▸ Texte:
-=-=-

Il est 13h, et le vent tourne, et après cette petite pause de trois heures, il se regonfle et souffle tout ce qu'il peut. Il doit vraiment avoir mal aux joues, à souffler comme ça. Et peut-être même mal à la tête. c'est l'effet Barbecue. Quand on souffle fort sur les braises, on a toujours la tête qui tourne, ça doit être pareil pour le vent. Un coup Sud, un coup Nord. ça tourne.
Allez, je remets ma veste encore trempée et reprends un ris dans la gv. C'est notre tenue de combat. Et Tara Tari file, surfe sur la houle qui nous pousse vers Barcelone. C'est excellent! Je prends vraiment du plaisir. Belles sensations de glisse, bien que cela soit un peu sportif. Il est 16h et je rentre enfin à Barcelone. Une heure de virements de bords dans le port plus tard, je passe le pont du Port Vell à 17h.
24h en mer.. pendant lesquelles j'ai fait la connaissance d'un "phénomène" que j'ai appelé "Baston Labaffe". Parce que dans le jargon des marins une tempête se dit "baston" et que je me suis pris autant de baffes que de coups de poings par les vagues que si j'étais allée chercher des ennuis auprès d'une bande de loubards. - Et je sais ce que je dis en parlant de loubards, j'en suis, j'ai une arcade sourcilière en pleine cicatrisation pour le prouver. Enfin pour en revenir à notre ami Baston, il est aussi huluberlu que le personnage de bd qui s'appelle Gaston, tout aussi inconscient qui lui, des conséquences de ses actes pour son entourage. Baston Labaffe est lui aussi un éléctron libre qui n'en fait qu'à sa tête, qui est intelligent et invente toujours de nouvelles astuces qui surprennent tout le monde. Baston Labaffe vit en Méditerranée et ne prévient jamais avant d'intervenir pour chambouler vos plans. Sociable, il n'oublie jamais de saluer toute personne croisée sur son passage. Point faible de son caractère, il postillonne. Le mieux est donc de rester un peu à l'écart.
Du coup après ces 24h de rodéo, je suis de retour à Barcelone! En attente d'une fenêtre plus douce pour descendre vers Alicante. Tant pis pour le retour au port, je suis contente d'avoir pris cette décision et contente de voir que Tara Tari n'a finalement pas trop souffert lors de cette rencontre avec Baston Labaffe. J'ai pu ramener le bateau et le 'bonhomme' au port, et tout le monde va bien, c'est le principal. Quand ça ne passe pas, ça ne passe pas. Il faut savoir être patient, c'est aussi ça la vie en mer.
Mon frère m'a préparé un bon repas, bien chaud, et j'ai dormi 13h dans un bon lit, bien au chaud.
Le bonheur.
Capucine
départ de Barcelone, samedi 3 décembre. |
Le chemin vers Alicante est long, alors j'entre d'abord dans mon gps, Valence comme premier 'waypoint' d'arrivée, qui se situe à 163 milles nautiques de Barcelone.

-=-=-

▸ Liste des tâches:
A) Relevez chaque nom de lieu géographique mentionné dans le récit de navigation.
B) D'après le récit de navigation, à combien de milles nautiques de Barcelone se trouve Valence ?
C) Rédigez la suite du récit de navigation à partir de sa dernière phrase.

▸ Jeu de données:
-=-=-

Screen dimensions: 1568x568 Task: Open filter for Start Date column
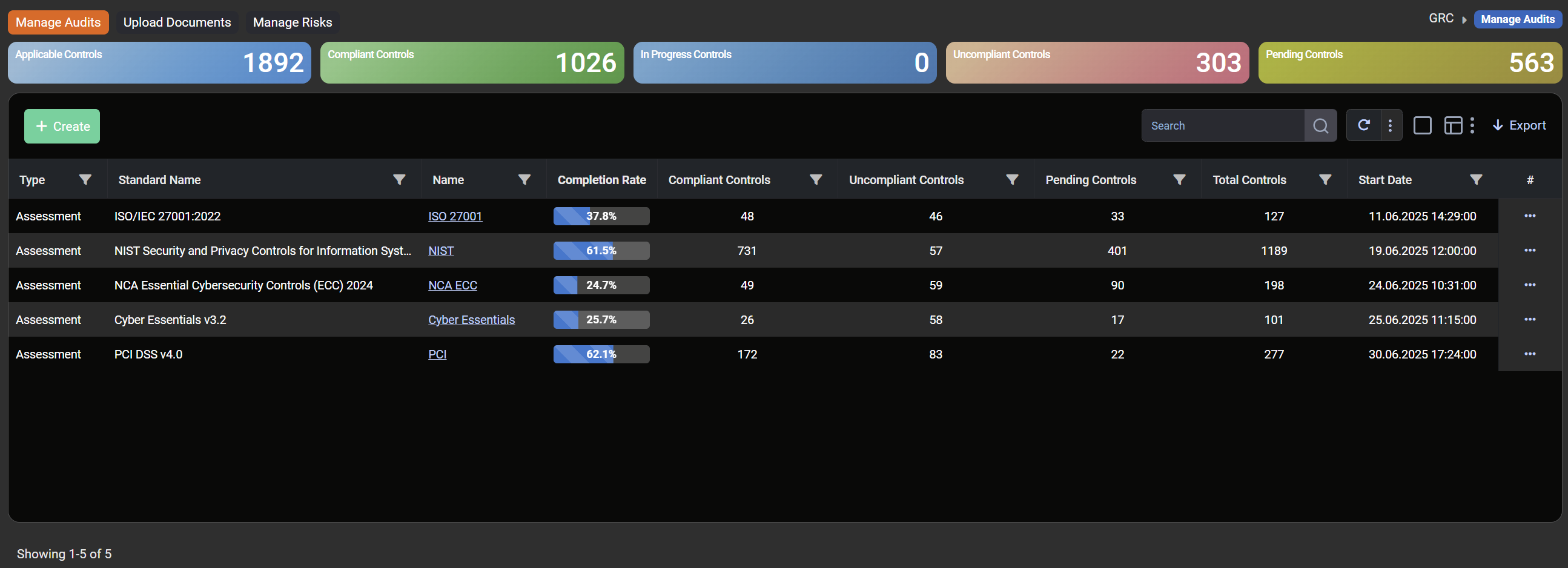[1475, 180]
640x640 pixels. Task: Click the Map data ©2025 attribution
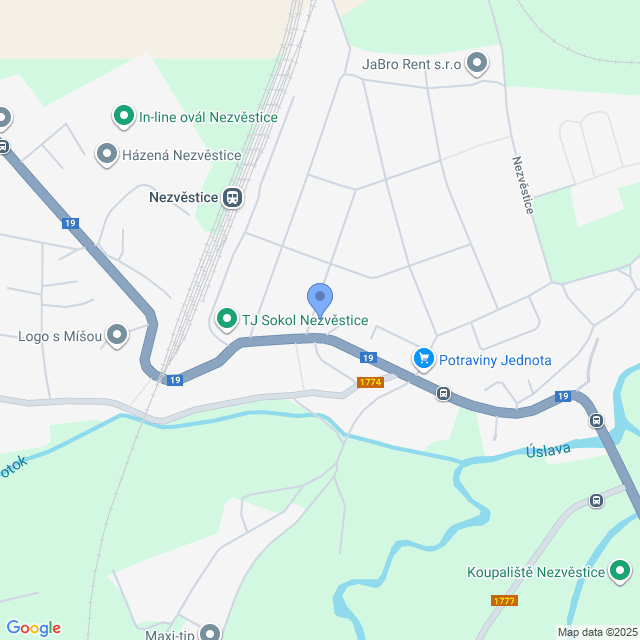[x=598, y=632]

-=-=-

▸ Réponses attendues:
A) Barcelone, Port Vell, Méditerranée, Alicante, Valence

B) Valence se situe à 163 milles nautiques de Barcelone.

C)
Il y a environ dix noeuds de vent quand je quitte la capitale catalane et Tara Tari progresse à une vitesse stable de 4 noeuds. La mer, plate, rend la navigation bien agréable. Nous - TaraTari & moi - traversons le parking nautique des cargos. Ces gros bateaux m'impressionnent, je les regarde un moment. Bien contente qu'ils soient à l'arrêt.
Tara Tari, dès qu'on en voit un comme ça, en mer, on l'évite, ok? |
Une amie qui navigue, Sandrine Bertho, m'a dit un jour qu'en mer en solitaire, il ne faut pas attendre d'être fatiguée pour aller dormir, comme ça "on ne se met pas dans le rouge" comme disent les marins. Alors j'observe bien l'horizon à 360°, vérifie que le pilote tient bien le cap demandé et branche le Mer Veille - offert par Ciel et Marine. Tout est ok et je m'allonge sur la couchette - mousses bien confortables, d'origine et signées Jeremy Bertaud - pour me reposer 20 minutes. Le Mer Veille est un petit instrument super pratique qui détecte les cargos et autres bateaux; dès qu'il reçoit un signal radar, une alarme se déclenche et un petit voyant lumineux m'indique si le navire approchant est dans le quart avant ou arrière, tribord ou babord de Tara Tari. Un précieux outil!
L'antenne du Mer Veille montée sur une béquille d'Olivier Blin |
L'alarme sonne. Ces 20 minutes m'ont fait du bien. Je fais chauffer de l'eau. Au menu, ce soir, un petit plat de nouilles chinoises. Un classique à bord. Trop bon. Tout se passe bien pour cette première soirée avec Tara Tari. La nuit tombe, j'allume les feux de mât et me prépare: bonnet, lampe frontale vissée sur la tête, lampe étanche à portée de main. C'est bon la nuit, tu peux venir, nous sommes prêts.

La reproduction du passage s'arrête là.